Beyond the philosophies of government and preferences in matter of public policy, what is essential about a government is not, or should not be, what changes from one administration to another, but instead what remains, that is, the basic State institutions. Among these are the police, the judiciary, and the capacity of regulation. That is, the essence of what it is to govern.
In Mexico we have confused the structural reforms required for the diverse components of the economy and the society to be viable, and the functioning of day-to-day things, including those reforms. This concerns two distinct affairs: one is changing what does not function, the other is creating conditions for everything to function. For example, one thing is there being an adequate structure for the population to be secure and another, very distinct one, is for the police to be reformed in order to reinforce or improve that security. There has been much discussion about the reforms but very little about how they are to be implemented. Changes do not happen on their own.
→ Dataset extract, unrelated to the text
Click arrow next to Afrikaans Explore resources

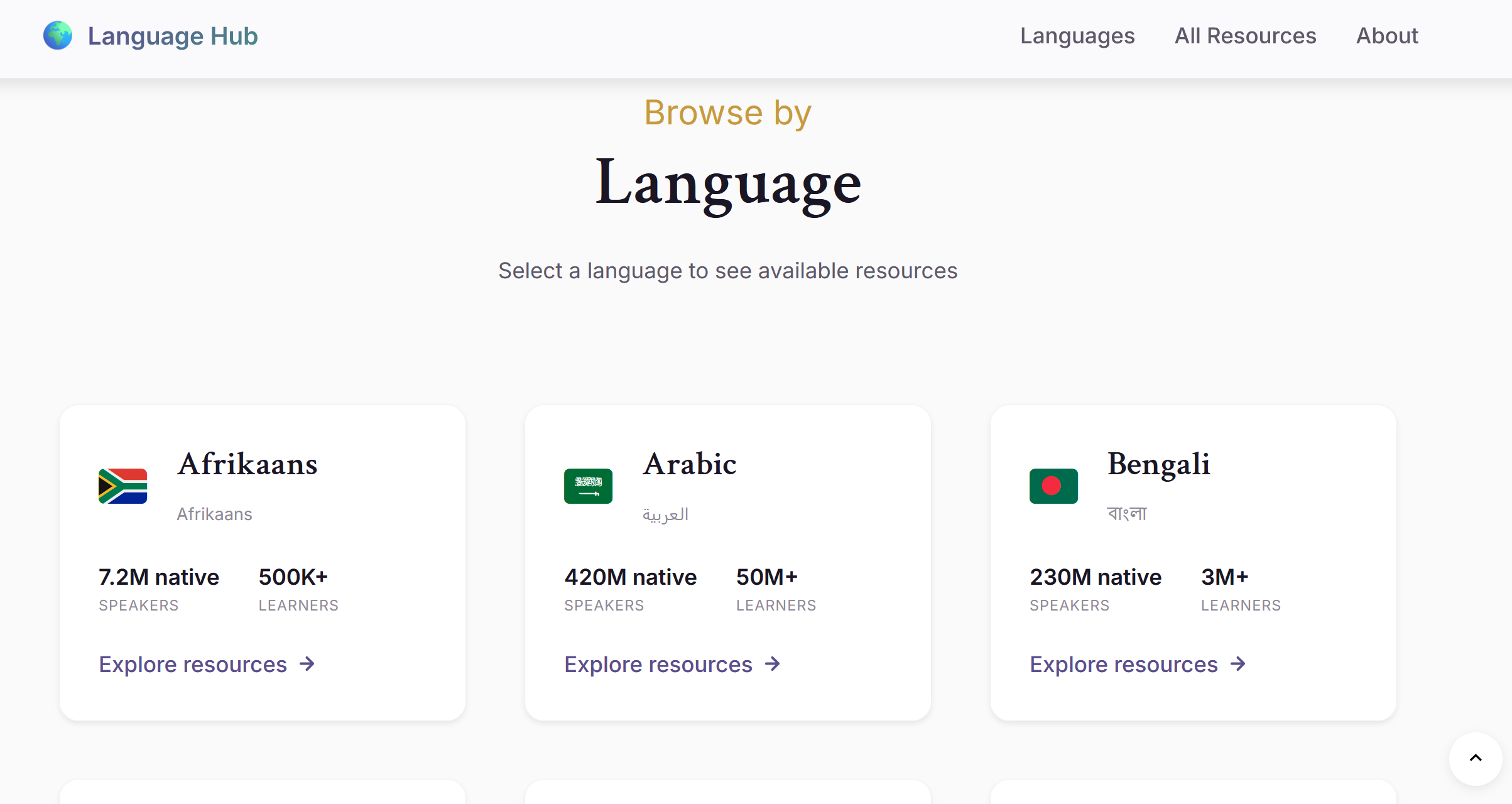(x=307, y=664)
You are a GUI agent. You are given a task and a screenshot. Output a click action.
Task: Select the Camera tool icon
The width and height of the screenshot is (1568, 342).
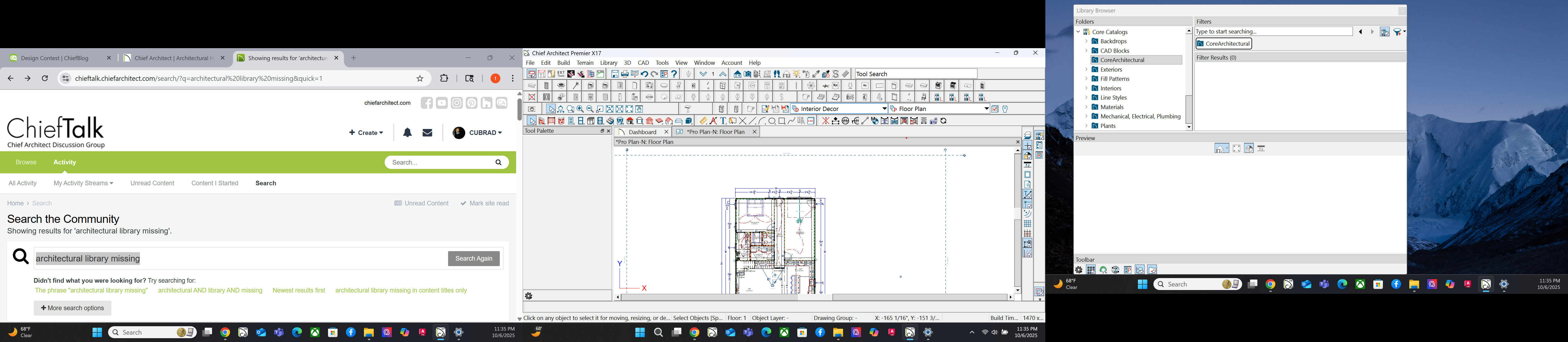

While the Constitution embodies a robust legal framework that reflects the distinct aspirations of the changing forces and political coalitions over time, there has not been similar emphasis on the capacity of the State, that which permits governing. Today it is obvious that what was assumed to be a very institutional government in the old system was no more than an authoritarian system. The governing capacity was the product of control exercised through implicit threats, the PRI and co-option. Once those mechanisms began to falter, the system became –like the emperor and his new clothes in the fairytale- more authoritarian than institutional. David Konzevik sums up the dilemma in an exceptional manner. “The art of governing in a dictatorship is the art of managing fear: the art of governing in a democracy is the art of managing expectations”. That’s where Mexico is today.
A successful government in this era requires, before anything else, being functional. John Stuart Mill said in his brilliant way: “Progress includes Order, but Order does not include Progress”. The system was good in terms of order but, in the last decades, bad for progress. If Mexico wants to progress it will have to carry out a reform of the system of government that, in its essence, is a reform of the power. Without that there will be neither order nor progress which, although sounding Porfirian (1876-1910), does not mean that it is no less true.
Héctor Aguilar-Camín affirms that “the maturational time that they need (the reforms)… far outdistances the times and tribulations of the current government”. Obviously he is right: but this also can be a singular excuse to justify not making difficult decisions of implementation that entail altering the status quo. Time can be an excuse for simply kicking the can.
In the past it appeared impossible to change the law; today reforms seem easy. But they will only be reality when they are implemented, that is, when there is governing. Everything else is fiction.